Ethereum Price Future With Up 4.5% In 24 Hours | Arabic Bitcoin | Bitcoin news

Ethereum price future with up 4.5% in 24 hours

Ethereum price future
Ethereum price future

Ethereum price future is up 4.5% over the past 24 hours, with a rally to $1,669 as the cryptocurrency market recovers from the weekend sell-off.

Its current price means it has gained 6.5% in a week and 8% in the last 30 days, with the altcoin also up 39.5% since the start of 2023.

And since ETH is perhaps the most intrinsic currency in the market, it has every chance of enjoying further gains as the year progresses.

Indeed, with the upcoming Shanghai Upgrade and with the currency becoming deflationary post-merger, there could be a rush to it in the coming months.
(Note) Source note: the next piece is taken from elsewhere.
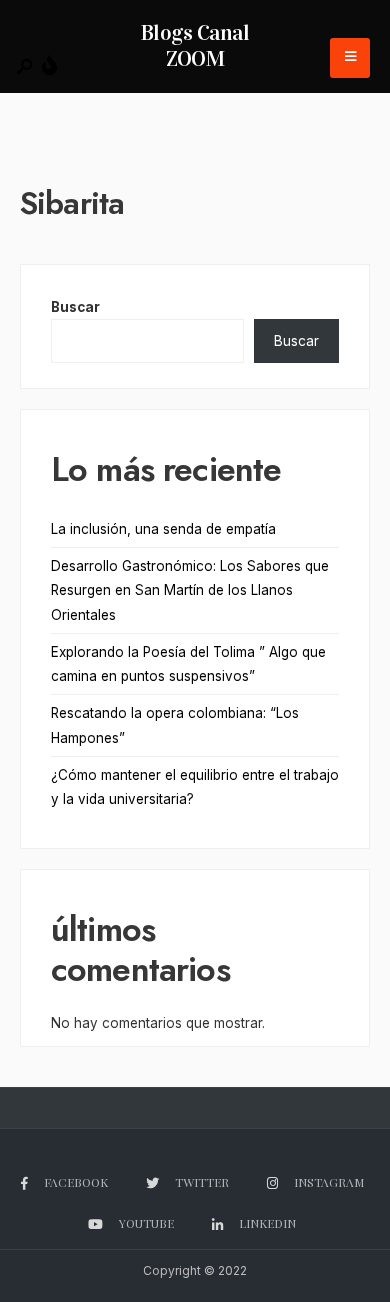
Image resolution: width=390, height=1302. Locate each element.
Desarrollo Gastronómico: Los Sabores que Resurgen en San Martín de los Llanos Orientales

Ethereum Price Future With Up 4.5% in 24 Hours – Where is ETH’s Next Target?

The ETH chart is painting a bullish picture at the moment, as the RSI (purple) has jumped to 60, from the oversold 30 a few days ago.

Source: TradingView
In addition, the currency’s 30-day moving average (red) has begun to rise above the 200-day (blue), indicating the emergence of a new bullish trend.

Of course, it is not clear how long this trend might continue, although if ETH can break the $1,700 resistance, things could continue for a bit longer.
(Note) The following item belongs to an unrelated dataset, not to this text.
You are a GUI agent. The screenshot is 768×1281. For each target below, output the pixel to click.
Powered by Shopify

There is a good chance that will happen, given what Ethereum has on the horizon.

As mentioned above, it is currently waiting for the Shanghai Upgrade, which is scheduled for the end of this month or early April.

Shanghai will enable pegged ETH withdrawals.

While some have argued that the update will increase selling pressure, others have suggested that the long-term effect will be to attract more institutions to the Ethereum ecosystem.

The ability to eventually withdraw the ETH stack would be a positive for the coin, as it de-risks the risk for users, assuring them that their funds can be easily withdrawn.

At the same time, Shanghai is also providing the technical foundations for future Ethereum upgrades, including hashing, which will provide massive scalability improvements when it goes live (likely next year).

This is already bullish enough for ETH as it stands, but there are other reasons to be optimistic about the altcoin’s prospects.

First, the currency has become deflationary since last September’s merger, along with the previous EIP 1559 upgrade (which results in fee burn).

In fact, ETH now tends to become deflationary during peak traffic periods, in that it often burns more tokens than it generates.

This strengthens the bull case for ETH, as does the recent adoption news.

Most notably, last month Coinbase announced that it had launched its own side chain on the second layer of Ethereum, dubbed Base.

The catch is that Coinbase aims to use Base to “attach 1B+ users to the crypto economy.” In other words, it aims to include 1B+ users in the Ethereum economy.

This could lead to an increase in the use of Ethereum and ETH over time, amplifying the deflationary effects mentioned above, as well as increasing the demand for ETH in general.

Other positive news for Ethereum includes Visa’s February announcement that it is testing stable USDC payments on the Ethereum blockchain.

Looking at the Coinbase news, this indicates that most major companies will end up choosing Ethereum if they decide to use a public blockchain without permission.

As such, the market can expect ETH to rise steadily throughout the year, even if the next month or so could be rocky due to the unfolding banking crisis.

However, once ETH breaks above $1,700, it could end up reaching $2,000 by the second half of the year before rising to $2,500 by the beginning of 2024.